*REQUIRED ACTION*
In the text about the Linders' super fund, what did the fund's assets consist of?

*TEXT FOR ANALYSIS*
What value would you place on this particular super fund? Well let’s look at the background.

Mr and Mrs Linder were married for more than 30 years. He was a solicitor and Mrs Linder ran the house and raised their three children. Their youngest child, while still a minor, was ill for several years with a variety of serious medical conditions. While she was in hospital, her mother provided her with a high level of care and the husband worked and looked after their home and their other children.

Their financial affairs were reasonably complicated and the main job of the Court was to determine how their matrimonial assets should be split. Here I’ll only look at their super fund.

The SMSF

The SMSF had been set up in 1995. Its two members and individual trustees were Mr and Mrs Linder. The assets of the fund were cash in the bank and shares in Argo, an ASX Listed Investment Company, which had been purchased in a number of different transactions.

The husband told the Court that “at no stage did my wife ever take an interest whatsoever in the assets or operations of the Superannuation Fund or make any contribution towards it (sic) administration and management”.

*EXTRACTED MATERIAL*
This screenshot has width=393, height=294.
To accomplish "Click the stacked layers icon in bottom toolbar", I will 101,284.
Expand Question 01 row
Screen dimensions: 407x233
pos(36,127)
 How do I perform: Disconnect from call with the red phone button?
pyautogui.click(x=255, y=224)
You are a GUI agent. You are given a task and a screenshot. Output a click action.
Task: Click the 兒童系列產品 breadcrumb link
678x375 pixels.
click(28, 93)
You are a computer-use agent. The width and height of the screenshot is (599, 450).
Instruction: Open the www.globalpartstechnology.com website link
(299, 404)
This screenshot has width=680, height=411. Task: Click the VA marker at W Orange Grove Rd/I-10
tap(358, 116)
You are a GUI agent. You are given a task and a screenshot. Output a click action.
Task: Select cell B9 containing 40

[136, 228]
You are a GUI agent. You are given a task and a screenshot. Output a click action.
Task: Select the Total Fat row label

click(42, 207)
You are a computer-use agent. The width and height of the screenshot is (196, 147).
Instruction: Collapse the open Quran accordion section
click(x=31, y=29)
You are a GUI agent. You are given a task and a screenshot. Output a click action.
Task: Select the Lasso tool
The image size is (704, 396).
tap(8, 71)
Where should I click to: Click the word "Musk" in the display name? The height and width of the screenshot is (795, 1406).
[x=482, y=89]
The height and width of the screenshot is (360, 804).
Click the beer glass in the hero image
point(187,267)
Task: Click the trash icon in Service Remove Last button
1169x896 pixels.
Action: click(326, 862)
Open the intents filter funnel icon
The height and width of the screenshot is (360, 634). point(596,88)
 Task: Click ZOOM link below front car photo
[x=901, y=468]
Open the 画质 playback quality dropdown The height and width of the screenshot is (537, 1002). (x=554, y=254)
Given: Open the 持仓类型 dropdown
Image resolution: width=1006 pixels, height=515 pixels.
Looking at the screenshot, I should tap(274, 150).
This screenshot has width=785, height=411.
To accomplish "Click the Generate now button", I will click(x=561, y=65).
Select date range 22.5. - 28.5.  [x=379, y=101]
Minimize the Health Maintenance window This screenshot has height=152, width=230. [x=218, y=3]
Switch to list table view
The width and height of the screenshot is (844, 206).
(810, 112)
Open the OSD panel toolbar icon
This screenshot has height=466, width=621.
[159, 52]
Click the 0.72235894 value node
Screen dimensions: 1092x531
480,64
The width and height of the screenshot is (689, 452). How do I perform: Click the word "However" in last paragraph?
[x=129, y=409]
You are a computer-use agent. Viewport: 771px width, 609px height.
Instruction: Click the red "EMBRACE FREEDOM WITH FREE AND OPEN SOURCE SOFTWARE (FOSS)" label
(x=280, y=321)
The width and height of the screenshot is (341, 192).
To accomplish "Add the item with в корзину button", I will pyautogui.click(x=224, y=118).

*YOUR RESPONSE*
Cash in the bank and shares in Argo, an ASX Listed Investment Company.